Qual è il suo metodo? Ancora una volta egli si appella al movimento. Lo spazio, di fatto, è libertà di movimento: è questo il valore che esso ha per noi e come tale esso rientra nella sfera della nostra coscienza fisica. Ci adattiamo istintivamente agli spazi nei quali stiamo, ci proiettiamo in essi, li empiamo idealmente con i nostri movimenti.

Prendiamo il più semplice degli esempi. Quando entriamo dal fondo di una navata e ci troviamo davanti una lunga prospettiva di colonne, cominciamo, quasi per impulso, a camminare in avanti, perché così richiede il carattere di quello spazio.

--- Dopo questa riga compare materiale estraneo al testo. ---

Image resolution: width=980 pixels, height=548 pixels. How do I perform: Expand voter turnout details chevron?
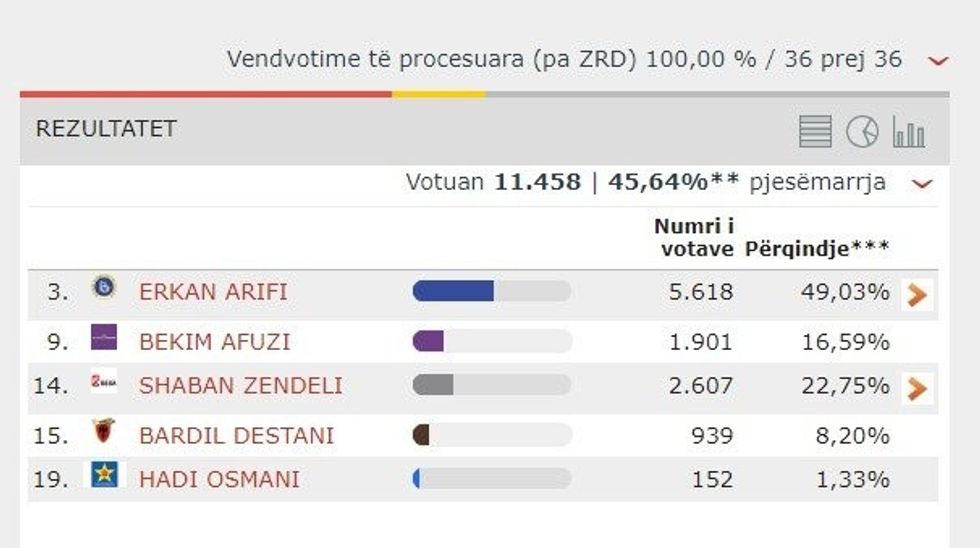point(922,184)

Anche se stiamo fermi, l’occhio è tratto a percorrere la prospettiva, e noi, in immaginazione, lo seguiamo.

Lo spazio ci ha suggerito un movimento: una volta che questa suggestione si è fatta sentire, tutto ciò che si accorda con essa parrà aiutarci, e tutto ciò che l’ostacola parrà inopportuno e brutto. Esigeremo, inoltre, qualche cosa che chiuda e soddisfi il movimento – una finestra, per esempio, o un altare – e un muro liscio, che sarebbe una terminazione inoffensiva se si trattasse di uno spazio simmetrico, diventa brutto alla fine di un asse enfatico com’è quello della fila di colonne, semplicemente perché un movimento senza motivo, e che non porta a un punto culminante, contraddice i nostri impulsi fisici: non è umanizzato.